### ASSIGNMENT
Reproduce exactly the lines that run from the start of the records below to the line with "Click the 下载信用信息报告", inclusive.

### DATASET CONTENT
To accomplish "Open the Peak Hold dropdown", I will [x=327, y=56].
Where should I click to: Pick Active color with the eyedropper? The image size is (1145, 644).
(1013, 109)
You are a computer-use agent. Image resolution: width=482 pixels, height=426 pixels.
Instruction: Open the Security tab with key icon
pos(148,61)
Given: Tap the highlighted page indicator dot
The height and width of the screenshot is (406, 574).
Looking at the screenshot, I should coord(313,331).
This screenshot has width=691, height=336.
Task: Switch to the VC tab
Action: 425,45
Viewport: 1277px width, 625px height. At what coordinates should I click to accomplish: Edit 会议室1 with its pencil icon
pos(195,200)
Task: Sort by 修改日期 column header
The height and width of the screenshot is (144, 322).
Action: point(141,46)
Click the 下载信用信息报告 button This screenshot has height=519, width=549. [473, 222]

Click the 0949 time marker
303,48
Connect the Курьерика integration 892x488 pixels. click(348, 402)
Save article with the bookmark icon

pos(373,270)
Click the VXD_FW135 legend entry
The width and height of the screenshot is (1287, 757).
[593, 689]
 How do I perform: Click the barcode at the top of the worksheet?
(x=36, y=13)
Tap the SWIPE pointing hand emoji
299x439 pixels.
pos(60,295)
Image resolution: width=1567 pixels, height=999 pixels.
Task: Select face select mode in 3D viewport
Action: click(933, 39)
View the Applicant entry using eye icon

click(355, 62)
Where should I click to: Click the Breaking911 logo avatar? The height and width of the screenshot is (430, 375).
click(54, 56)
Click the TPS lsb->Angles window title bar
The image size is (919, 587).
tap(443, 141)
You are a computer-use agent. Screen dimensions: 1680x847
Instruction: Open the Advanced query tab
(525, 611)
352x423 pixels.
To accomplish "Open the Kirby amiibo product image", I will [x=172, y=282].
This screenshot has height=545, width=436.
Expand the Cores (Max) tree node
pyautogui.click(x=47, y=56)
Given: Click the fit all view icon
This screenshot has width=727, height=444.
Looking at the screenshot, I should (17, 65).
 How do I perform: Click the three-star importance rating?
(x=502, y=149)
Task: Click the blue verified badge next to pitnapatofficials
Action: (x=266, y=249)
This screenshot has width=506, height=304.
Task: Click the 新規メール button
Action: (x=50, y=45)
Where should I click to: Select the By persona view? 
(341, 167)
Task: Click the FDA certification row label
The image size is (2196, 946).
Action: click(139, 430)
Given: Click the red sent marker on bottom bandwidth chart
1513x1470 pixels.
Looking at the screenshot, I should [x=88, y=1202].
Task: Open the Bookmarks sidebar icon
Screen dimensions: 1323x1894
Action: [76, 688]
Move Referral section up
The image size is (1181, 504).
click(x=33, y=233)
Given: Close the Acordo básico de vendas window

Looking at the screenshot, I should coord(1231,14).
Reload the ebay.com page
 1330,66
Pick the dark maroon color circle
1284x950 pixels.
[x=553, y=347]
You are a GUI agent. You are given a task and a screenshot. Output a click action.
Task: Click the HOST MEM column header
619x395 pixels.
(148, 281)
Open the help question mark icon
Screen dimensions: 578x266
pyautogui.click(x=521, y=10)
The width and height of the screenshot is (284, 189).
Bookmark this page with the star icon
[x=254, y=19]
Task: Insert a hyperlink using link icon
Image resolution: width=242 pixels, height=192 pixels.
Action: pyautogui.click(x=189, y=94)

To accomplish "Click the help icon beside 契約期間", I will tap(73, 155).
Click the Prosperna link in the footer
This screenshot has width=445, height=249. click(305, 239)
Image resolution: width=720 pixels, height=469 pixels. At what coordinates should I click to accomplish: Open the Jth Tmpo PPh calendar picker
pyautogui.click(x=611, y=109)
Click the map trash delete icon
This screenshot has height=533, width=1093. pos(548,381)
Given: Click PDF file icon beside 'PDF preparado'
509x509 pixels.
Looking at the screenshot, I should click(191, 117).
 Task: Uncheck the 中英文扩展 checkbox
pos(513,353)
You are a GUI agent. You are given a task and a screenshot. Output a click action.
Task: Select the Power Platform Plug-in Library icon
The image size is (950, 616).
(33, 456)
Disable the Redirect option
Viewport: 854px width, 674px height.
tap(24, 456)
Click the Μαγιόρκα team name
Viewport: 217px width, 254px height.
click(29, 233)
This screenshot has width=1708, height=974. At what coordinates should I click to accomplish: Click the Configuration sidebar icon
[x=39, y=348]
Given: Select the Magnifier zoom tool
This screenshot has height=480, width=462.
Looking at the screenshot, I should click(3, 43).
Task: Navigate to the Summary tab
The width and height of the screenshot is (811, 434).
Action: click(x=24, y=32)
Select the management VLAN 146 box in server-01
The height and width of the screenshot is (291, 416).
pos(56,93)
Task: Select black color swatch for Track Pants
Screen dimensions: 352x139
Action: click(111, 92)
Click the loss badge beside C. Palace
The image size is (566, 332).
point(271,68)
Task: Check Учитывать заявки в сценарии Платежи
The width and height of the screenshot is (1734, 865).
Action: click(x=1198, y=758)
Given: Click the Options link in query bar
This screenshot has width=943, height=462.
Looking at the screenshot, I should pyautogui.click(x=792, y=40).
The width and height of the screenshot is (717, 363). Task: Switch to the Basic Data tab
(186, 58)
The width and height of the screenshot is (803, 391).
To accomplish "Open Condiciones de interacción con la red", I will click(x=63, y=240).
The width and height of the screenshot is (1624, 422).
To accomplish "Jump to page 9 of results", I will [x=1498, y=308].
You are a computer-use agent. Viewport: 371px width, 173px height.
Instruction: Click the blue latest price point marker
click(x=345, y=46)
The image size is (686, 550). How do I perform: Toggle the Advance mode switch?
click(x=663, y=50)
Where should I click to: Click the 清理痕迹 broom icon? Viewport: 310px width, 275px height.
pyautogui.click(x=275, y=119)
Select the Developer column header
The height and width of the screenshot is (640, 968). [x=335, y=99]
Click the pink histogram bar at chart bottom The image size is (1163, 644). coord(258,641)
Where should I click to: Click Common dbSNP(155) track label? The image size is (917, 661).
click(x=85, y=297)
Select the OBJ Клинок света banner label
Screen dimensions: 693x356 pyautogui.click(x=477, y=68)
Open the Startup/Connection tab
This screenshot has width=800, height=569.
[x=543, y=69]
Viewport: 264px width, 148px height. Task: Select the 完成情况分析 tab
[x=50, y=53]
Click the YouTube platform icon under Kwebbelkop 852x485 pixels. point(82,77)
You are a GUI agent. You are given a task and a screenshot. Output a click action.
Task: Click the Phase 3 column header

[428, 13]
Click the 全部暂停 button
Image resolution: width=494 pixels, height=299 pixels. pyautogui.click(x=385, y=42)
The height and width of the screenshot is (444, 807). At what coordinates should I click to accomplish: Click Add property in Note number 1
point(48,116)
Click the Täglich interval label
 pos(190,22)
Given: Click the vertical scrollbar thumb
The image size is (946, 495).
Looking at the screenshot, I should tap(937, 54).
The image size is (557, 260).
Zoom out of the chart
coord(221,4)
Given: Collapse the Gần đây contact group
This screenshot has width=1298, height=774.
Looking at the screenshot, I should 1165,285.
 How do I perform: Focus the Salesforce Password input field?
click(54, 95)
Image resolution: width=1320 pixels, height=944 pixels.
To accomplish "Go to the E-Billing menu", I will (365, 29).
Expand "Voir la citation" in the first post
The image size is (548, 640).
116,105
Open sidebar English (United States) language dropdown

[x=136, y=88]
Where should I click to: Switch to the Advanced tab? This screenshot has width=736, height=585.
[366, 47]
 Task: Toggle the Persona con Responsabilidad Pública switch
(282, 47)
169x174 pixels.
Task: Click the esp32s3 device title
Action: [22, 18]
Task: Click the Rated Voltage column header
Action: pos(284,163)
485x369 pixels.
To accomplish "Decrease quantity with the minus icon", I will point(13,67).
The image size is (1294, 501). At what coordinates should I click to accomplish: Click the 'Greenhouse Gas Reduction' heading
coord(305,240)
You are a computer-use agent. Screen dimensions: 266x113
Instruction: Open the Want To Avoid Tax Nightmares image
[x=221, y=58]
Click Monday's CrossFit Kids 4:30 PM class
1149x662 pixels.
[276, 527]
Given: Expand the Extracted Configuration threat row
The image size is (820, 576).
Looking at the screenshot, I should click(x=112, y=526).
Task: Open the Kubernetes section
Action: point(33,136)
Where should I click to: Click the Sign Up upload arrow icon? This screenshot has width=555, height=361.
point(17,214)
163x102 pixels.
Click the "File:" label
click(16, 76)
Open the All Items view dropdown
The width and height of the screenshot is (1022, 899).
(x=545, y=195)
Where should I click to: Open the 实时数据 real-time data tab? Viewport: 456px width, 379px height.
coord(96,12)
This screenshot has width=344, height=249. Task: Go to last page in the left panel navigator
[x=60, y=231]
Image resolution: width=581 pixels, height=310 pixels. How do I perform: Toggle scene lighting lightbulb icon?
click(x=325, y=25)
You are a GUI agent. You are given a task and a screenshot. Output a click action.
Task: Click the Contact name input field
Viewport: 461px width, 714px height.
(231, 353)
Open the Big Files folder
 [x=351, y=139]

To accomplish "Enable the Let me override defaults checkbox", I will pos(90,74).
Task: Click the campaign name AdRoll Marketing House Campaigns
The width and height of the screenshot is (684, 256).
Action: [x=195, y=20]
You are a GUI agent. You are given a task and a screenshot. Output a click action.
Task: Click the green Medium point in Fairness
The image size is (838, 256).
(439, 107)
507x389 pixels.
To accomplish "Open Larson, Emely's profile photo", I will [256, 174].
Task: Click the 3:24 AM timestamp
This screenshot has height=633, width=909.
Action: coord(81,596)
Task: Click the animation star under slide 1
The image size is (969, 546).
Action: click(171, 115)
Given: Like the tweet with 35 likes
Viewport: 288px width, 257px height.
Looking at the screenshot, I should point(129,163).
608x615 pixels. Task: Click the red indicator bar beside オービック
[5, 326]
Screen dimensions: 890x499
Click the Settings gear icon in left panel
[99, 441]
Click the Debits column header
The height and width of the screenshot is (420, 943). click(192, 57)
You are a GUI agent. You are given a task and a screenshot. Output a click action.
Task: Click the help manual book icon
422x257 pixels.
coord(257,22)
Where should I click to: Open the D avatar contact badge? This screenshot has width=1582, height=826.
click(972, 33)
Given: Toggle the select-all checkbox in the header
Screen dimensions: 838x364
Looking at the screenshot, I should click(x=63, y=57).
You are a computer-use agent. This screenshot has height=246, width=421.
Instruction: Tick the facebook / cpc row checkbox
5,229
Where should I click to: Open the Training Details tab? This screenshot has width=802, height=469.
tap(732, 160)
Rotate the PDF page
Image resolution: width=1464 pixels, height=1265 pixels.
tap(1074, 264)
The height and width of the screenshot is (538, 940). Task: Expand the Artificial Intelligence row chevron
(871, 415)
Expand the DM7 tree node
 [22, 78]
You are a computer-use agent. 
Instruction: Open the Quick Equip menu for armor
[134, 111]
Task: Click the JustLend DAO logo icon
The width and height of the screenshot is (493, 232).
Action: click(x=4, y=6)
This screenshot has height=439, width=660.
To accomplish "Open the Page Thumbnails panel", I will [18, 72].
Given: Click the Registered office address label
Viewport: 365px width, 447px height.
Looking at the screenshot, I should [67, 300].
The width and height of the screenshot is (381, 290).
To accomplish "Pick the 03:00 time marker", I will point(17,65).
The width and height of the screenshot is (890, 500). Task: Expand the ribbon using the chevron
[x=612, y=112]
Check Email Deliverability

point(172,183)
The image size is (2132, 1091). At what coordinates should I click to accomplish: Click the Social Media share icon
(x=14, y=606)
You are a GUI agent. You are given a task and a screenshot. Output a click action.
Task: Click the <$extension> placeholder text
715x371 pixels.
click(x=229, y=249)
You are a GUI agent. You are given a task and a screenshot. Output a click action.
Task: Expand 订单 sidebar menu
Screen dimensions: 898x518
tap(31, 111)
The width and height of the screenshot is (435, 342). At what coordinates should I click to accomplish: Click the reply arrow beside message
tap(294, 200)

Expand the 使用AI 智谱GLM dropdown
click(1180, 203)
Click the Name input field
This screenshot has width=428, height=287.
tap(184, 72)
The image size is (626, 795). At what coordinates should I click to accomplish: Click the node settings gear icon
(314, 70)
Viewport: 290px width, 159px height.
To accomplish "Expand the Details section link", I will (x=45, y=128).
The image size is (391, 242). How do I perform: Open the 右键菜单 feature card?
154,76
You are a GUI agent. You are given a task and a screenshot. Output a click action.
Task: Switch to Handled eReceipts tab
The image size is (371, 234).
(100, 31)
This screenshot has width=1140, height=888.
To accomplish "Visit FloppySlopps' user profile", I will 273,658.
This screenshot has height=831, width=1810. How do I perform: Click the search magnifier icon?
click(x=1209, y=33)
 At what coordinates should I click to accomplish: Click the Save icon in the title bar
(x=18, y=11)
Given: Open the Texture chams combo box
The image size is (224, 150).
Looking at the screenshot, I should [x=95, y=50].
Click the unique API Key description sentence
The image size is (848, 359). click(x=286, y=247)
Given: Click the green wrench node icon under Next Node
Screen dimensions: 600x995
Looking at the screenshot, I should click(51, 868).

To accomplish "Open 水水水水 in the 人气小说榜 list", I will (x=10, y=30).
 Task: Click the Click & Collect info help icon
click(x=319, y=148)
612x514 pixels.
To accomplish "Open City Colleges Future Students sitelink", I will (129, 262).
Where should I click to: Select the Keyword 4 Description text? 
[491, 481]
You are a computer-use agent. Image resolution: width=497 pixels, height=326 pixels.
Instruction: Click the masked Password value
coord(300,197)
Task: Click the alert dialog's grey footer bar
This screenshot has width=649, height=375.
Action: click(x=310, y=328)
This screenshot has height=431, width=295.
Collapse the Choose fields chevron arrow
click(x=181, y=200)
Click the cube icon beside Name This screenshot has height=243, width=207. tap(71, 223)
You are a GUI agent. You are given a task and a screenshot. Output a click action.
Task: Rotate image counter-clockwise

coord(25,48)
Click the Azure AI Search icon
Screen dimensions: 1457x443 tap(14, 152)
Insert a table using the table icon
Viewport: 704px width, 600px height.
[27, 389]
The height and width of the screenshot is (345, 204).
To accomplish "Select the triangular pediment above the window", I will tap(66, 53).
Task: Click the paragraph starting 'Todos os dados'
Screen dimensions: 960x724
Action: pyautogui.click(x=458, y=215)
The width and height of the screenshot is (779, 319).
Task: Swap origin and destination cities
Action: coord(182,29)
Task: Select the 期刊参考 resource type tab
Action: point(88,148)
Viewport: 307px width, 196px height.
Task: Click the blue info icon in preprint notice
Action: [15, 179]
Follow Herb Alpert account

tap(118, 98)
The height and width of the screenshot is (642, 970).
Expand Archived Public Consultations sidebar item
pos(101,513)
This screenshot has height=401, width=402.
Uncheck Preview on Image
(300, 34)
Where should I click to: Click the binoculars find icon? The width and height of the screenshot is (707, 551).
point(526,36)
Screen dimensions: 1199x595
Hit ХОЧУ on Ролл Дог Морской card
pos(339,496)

### ANSWER TO THIS TASK
To accomplish "Open the Peak Hold dropdown", I will [x=327, y=56].
Where should I click to: Pick Active color with the eyedropper? The image size is (1145, 644).
(1013, 109)
You are a computer-use agent. Image resolution: width=482 pixels, height=426 pixels.
Instruction: Open the Security tab with key icon
pos(148,61)
Given: Tap the highlighted page indicator dot
The height and width of the screenshot is (406, 574).
Looking at the screenshot, I should coord(313,331).
This screenshot has width=691, height=336.
Task: Switch to the VC tab
Action: 425,45
Viewport: 1277px width, 625px height. At what coordinates should I click to accomplish: Edit 会议室1 with its pencil icon
pos(195,200)
Task: Sort by 修改日期 column header
The height and width of the screenshot is (144, 322).
Action: point(141,46)
Click the 下载信用信息报告 button This screenshot has height=519, width=549. [473, 222]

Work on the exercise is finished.